Like I said, they don’t want the game getting in the way of the story.

I don’t want to go into the story too much, because if I do it kind of takes away the point of the game. For such a short game with a very thrifty narrative you find Itta’s plight quite affecting.

In fact the whole game is pretty bare. There are no enemies in the over world. There’s no score mechanic. There are no skill trees or builds or classes. Outside the bosses everything else exists purely for exposition. There are weapons to find which you give to the blacksmith to convert into spirit versions, but you can’t mod them or put skins on them or any of that clap trap. The game is refreshingly simple in that sense. Though, to be honest, I had to use a guide to find the last two weapons and that was after I’d finished the game. And I never felt any desire to use anything than the machine gun as it was so effective.

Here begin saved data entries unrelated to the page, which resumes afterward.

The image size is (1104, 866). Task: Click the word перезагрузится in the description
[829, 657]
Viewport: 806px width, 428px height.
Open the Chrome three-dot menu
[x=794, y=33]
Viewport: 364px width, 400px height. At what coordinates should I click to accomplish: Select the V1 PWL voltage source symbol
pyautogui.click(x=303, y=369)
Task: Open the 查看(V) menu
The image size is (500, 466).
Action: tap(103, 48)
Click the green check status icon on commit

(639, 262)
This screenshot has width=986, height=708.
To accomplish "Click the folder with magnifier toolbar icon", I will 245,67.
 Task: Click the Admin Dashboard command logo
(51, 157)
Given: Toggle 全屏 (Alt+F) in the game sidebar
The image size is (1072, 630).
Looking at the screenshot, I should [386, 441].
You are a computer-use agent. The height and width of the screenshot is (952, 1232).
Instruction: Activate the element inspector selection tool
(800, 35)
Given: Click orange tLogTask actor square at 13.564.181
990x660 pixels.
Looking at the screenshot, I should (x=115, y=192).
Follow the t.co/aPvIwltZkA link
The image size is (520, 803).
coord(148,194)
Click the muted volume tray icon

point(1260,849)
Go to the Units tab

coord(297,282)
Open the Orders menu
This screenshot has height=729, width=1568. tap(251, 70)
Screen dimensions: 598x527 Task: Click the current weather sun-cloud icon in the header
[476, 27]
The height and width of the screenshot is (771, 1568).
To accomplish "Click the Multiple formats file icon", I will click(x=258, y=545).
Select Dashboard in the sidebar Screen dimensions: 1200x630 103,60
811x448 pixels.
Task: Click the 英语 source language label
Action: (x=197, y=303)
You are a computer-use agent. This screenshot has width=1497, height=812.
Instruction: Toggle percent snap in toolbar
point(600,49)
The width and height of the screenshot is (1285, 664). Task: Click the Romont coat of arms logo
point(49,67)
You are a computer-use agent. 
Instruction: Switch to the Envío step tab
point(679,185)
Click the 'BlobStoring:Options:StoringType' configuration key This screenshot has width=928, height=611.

The apparent barren nature of the game isn’t really meant to be taken as a negative. It’s a welcome change to the bloated, masochistic messes I’m used to inflicting on myself.

The game looks influenced in art style by the likes of Hyper Light Drifer, Sword & Sworcery and Enter The Gungeon with a lo-fi, pleasing aesthetic. The characters have a simple, clean look and while the environments can be a little hard to read in terms of finding your pathing, they are very atmospheric which belies the pretty bleak narrative. I mean, aside from the splatter that turns up and looks unnervingly out of place on occasion.

The visuals and the soundtrack are somewhat at odds with each other in a positive way. Both are great, but the soundtrack builds on the sense of unease and the notion that this realm is not a nice place to be with some really discordant, off kilter music in the over world, and some frenetic paced tunes for the boss encounters.

Itta is a curious wee beastie. It’s very unlikely you’ll play it more than once though. The way the game gates itself means you don’t need to kill all of the bosses. I missed two that I mopped up after the end, and hoped it had an effect on the outcome in the form of a different ending but even doing those and collecting the two missed weapons I couldn’t get through the door to Mono to finish the game again. It’s a shame, but it doesn’t ruin it overall. Seeing as I missed two weapons and two bosses the chances are I missed something else with regard to the ending, but most likely not.

As it stands its a bite sized chunk of decent entertainment with a novel concept. It’s a boss rush bullet hell adventure with a melancholy story to tell that may or may not have some deeper allegory that someone smarter than I might actually divine.